Misère et grandeur de Heidegger
Misère et grandeur de Martin Heidegger
Je n’ai jamais été heideggérien, dans le sens où j’aurais adhéré à l’ensemble de ses thèses, suivi sa démarche (méthode est impropre pour lui), et défendu ses notions (concept convient peu aussi). D’ailleurs si j’ai été quelque chose c’est… on verra plus tard.
Je n’ai jamais été heideggérien, seulement heideggérophile, ou heideggérisant. Je ne peux cacher mon Etonnement philosophique devant la différence ontologique et sa « quête » de l’être (que je n’ai jamais trouvé). S’il y a de la grandeur chez Martin Heidegger, elle se situe pour moi dans l’être-pour-la-mort, dans la mort comme possibilité de l’impossibilité de l’existence, comme possibilité de la fin des possibles. Elle se situe aussi pour moi dans l’essence de la vérité, qui n’est autre que la liberté, qui n’est autre que laisser-être l’étant ce qu’il est, sans accaparement ; dans l’apérité comme on l’a traduit. Elle se situe aussi pour moi dans l’essence de la technique, cet arraisonnement de l’étant.
Il y a de la grandeur pour moi car ceci je l’ai pensé-vécu.
Quant à son approche des textes de la pensée initiale, traditionnellement (donc à tort) nommée-décrétée présocratique, son écoute de la parole débarrassée du legs de la tradition, ou des traditions, demeure intéressante quand bien même elle reste très analogue à la medidatio scriptura, voire à la lectio divina, avec cette différence que Dieu chrétien n’est pas visé. D’ailleurs, Martin Heidegger est bien discret au sujet de sa dette à l’égard de Maître Eckhart… N’est pas déchristianisé qui veut !
Là n’est pas sa misère ; l’influence de chrétiens sur sa pensée n’est pas unique ; n’en déplaise aux nietzscholâtres…
La misère de Martin Heidegger surgit en plein milieu d’une page en particulier, dans son texte « La parole d’Anaximandre » qui clôt le recueil « Les chemins qui ne mènent nulle part ».
Après les détours qui sont propres à sa démarche, à deux ou trois pages de la fin, on arrive à la misérable identification de tout dans tout et réciproquement.

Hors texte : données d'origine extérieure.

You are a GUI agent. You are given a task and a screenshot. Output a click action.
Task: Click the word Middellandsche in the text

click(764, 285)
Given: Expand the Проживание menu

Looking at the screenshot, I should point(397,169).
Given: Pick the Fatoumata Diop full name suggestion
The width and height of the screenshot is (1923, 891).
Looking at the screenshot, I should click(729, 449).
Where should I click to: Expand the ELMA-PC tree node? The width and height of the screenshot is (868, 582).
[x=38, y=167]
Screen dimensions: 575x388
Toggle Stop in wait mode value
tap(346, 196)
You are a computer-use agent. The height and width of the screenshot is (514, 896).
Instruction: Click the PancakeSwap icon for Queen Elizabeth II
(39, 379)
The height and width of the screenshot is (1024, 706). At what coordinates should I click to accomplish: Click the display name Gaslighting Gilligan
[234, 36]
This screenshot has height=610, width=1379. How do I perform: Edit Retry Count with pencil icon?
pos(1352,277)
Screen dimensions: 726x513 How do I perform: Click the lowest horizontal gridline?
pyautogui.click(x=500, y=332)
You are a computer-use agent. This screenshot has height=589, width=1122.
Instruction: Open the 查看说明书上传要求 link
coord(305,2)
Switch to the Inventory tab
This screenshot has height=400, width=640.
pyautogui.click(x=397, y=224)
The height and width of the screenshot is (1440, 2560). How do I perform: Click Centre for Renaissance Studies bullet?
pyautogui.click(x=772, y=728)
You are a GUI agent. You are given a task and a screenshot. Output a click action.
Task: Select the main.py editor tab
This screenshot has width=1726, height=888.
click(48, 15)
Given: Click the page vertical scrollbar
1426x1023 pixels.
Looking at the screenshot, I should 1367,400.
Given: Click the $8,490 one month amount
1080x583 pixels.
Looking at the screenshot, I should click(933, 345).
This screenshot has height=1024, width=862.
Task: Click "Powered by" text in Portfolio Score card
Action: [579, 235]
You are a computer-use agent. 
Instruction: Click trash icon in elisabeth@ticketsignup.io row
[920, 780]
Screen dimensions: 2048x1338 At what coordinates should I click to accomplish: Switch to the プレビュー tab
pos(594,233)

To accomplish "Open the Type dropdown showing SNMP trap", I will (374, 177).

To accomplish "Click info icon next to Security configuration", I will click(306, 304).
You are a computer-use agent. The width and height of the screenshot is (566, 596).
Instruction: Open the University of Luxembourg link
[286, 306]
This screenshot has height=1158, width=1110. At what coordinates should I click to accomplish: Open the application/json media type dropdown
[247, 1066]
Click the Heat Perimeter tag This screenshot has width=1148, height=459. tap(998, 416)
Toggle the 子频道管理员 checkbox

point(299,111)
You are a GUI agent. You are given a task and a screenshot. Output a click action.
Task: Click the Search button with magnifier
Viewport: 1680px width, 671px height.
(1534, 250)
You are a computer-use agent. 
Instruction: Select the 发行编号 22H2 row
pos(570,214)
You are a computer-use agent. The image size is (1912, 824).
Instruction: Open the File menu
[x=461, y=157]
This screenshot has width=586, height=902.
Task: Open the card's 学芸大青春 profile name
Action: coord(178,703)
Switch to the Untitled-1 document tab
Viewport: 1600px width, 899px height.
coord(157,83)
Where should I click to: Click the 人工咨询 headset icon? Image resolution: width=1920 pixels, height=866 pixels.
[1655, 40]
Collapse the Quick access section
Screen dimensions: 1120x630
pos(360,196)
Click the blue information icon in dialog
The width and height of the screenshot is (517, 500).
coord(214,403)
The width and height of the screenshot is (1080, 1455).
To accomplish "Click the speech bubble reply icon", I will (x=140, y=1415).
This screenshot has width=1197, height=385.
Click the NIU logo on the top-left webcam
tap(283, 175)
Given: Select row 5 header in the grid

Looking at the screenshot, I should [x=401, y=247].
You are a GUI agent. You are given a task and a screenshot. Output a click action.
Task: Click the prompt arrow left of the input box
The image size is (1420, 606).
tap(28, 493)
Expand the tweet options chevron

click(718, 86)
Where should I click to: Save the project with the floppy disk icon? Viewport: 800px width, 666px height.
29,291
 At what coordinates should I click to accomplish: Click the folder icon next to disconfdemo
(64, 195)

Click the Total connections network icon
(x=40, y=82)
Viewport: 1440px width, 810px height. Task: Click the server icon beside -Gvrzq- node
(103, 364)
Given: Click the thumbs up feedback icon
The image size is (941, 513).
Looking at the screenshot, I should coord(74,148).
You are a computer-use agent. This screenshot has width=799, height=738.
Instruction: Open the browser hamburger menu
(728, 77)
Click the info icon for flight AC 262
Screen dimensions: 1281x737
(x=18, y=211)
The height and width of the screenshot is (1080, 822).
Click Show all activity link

Je cite : « L’energeia [en alphabet grec dans son texte, comme tous les mots grecs suivants], pensée par Aristote comme trait fondamental de la présence, de l’éon ; l’idea, pensée par Platon comme trait fondamental de la présence ; le Logos, pensé par Héraclite comme trait fondamental de la présence ; la Moira, pensée par Parménide comme trait fondamental de la présence; le Chréôn, pensé par Anaximandre comme ce qui se déploie dans la présence, nomment le Même ».
Donc tout est présence. Au-delà de cette identification dissolvant les différences et les singularités (très fréquente chez Monsieur Hegel), au-delà de cet effacement des distinctions non seulement de mot mais aussi de « chose » (si tant est qu’il y ait une chose derrière ces mots), la misère tient dans cet accaparement d’une tradition, ou plutôt d’un horizon de pensées initiales, afin de confirmer ses propres thèses. Tout en prétendant être à l’écoute de la pensée de l’Etre, Martin Heidegger s’approprie en les diss
olvant des « notions » si différentes des unes des autres dans le but, si commun, de corroborer ses propres thèses. Il y a comme un arrière-goût amer d'imposture.
Là est pour moi la grande misère de Martin Heidegger, car ceci je l’ai pensé-vécu.